In Daniels v. McLellan, 2017 ONSC 3466 a class action was certified by consent against a hospital in vicarious liability for the improper access to a number of patients’ records. A patient (Daniels) who was also a hospital employee was visited by a number of other employees who ought not to have known that Daniels had been admitted. When Daniels complained the hospital investigated and discovered that 14 people on hospital staff had accessed Daniels’ records and that another employee (McLellan) had improperly accessed the health records of 5,803 other patients (for which McLellan was dismissed). There was no analysis of whether or not the improper data access was sufficiently connected to McLellan’s employment duties, as this was not in issue. The hospital admitted that the Plaintiffs had a cause of action against the hospital and, indeed consented to the certification.

In our view, the Evans and Daniels are not clearly inconsistent with principles set out in the U.K. Supreme Court in Morrisons as the factual basis of the Canadian cases does not disclose much detail about the scope of the employees’ employment. These Canadian decisions did not hold that the employers were liable in vicarious liability but only that there was a cause of action that could be litigated.

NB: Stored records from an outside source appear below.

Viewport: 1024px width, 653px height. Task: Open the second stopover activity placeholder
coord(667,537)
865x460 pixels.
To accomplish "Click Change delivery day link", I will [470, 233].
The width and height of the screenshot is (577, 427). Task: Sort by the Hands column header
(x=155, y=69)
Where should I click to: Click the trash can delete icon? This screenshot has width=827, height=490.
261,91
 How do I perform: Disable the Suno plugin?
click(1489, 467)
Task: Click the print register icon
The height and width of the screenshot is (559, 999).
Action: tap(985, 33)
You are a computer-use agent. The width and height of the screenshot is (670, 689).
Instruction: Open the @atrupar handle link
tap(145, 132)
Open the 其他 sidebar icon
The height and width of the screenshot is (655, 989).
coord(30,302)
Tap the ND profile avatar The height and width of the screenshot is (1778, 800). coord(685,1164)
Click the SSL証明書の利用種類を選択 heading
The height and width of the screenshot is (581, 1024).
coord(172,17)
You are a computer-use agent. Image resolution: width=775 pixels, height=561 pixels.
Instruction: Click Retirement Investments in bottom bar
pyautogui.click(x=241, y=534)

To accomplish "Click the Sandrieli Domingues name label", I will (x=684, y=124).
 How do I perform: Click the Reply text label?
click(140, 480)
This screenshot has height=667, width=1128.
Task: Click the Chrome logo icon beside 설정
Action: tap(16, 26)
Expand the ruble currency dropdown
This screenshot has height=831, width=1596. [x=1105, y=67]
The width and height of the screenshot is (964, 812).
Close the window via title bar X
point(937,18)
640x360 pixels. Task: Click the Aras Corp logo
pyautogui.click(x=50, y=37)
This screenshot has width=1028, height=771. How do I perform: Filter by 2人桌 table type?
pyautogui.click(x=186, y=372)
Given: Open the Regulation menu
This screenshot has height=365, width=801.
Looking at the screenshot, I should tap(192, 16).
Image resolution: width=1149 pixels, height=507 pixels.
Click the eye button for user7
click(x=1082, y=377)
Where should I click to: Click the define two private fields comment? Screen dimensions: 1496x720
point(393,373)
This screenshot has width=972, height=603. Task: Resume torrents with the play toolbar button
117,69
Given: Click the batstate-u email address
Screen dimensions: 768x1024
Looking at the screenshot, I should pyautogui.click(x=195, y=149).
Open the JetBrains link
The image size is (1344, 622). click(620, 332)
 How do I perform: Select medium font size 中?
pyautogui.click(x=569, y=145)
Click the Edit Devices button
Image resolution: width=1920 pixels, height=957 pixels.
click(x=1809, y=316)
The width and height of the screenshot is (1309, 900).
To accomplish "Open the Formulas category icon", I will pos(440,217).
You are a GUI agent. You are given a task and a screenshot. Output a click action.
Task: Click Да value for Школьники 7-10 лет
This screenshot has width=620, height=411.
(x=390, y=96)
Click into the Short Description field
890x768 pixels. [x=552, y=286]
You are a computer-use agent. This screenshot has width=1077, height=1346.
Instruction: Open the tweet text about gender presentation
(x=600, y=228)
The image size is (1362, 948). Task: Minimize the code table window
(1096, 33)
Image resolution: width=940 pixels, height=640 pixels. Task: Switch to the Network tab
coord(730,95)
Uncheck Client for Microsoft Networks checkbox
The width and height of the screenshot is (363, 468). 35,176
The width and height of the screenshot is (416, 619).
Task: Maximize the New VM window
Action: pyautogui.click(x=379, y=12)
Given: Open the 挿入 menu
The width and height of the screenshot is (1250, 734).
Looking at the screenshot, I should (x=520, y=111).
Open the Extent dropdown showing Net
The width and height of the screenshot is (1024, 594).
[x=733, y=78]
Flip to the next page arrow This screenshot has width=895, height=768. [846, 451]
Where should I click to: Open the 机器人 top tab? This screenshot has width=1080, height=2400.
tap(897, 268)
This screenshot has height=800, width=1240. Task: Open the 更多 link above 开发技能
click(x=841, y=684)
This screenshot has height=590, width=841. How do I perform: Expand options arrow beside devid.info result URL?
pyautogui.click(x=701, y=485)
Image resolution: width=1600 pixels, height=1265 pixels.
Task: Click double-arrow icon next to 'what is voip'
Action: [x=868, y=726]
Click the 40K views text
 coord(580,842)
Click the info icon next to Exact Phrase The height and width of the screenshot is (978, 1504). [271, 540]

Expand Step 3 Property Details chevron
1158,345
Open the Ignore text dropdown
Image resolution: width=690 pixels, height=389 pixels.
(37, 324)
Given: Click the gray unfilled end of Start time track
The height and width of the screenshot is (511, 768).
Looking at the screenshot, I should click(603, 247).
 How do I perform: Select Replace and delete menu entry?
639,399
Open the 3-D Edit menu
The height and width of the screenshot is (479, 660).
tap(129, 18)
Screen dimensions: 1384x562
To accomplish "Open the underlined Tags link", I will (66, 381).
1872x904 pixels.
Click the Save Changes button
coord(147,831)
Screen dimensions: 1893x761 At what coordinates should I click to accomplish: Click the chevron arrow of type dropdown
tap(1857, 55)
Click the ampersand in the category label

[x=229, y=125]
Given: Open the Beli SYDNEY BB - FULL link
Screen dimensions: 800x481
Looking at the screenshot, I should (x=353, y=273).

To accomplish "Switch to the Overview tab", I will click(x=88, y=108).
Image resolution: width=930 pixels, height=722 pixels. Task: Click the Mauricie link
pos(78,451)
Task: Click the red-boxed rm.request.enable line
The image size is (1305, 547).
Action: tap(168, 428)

However, with respect, the Grossman decision is quite arguably inconsistent with the Morrisons U.K. Supreme Court decision. The Court in Grossman did not refer to any of the decisions in Morrisons and, indeed was decided before the U.K. Supreme Court decision was issued.  In Grossman the identity of the rogue employee was unknown. Aside from a desire to personally profit as part of an extortion scheme nothing was known as to the employee’s motivations. Accordingly, the same may be said as to the scope of that employee’s employment duties. With respect, the Court undertook little or no analysis of the employee’s job description, noting only that the employee was “authorized to conduct business on behalf of the Defendants” and that”[t]his authority included accessing the information at issue for some purposes”. It may be that more detail was available to the litigants on this point but the decision reveals nothing further. After Morrisons in the U.K.S.C., it seems clear that a criminal personal motive on the part of the rogue is a relevant fact.

Accordingly, the law in Canada on this point is unsettled and will remain so until our Courts grapple with it in more detail. It remains to be seen whether the Canadian courts will follow Morrisons in the U.K. Queen’s Bench and Court of Appeal or the decision of the Supreme Court. There is much useful analysis of the relevant law in all three U.K. decisions. Much will depend on the facts in any Canadian case.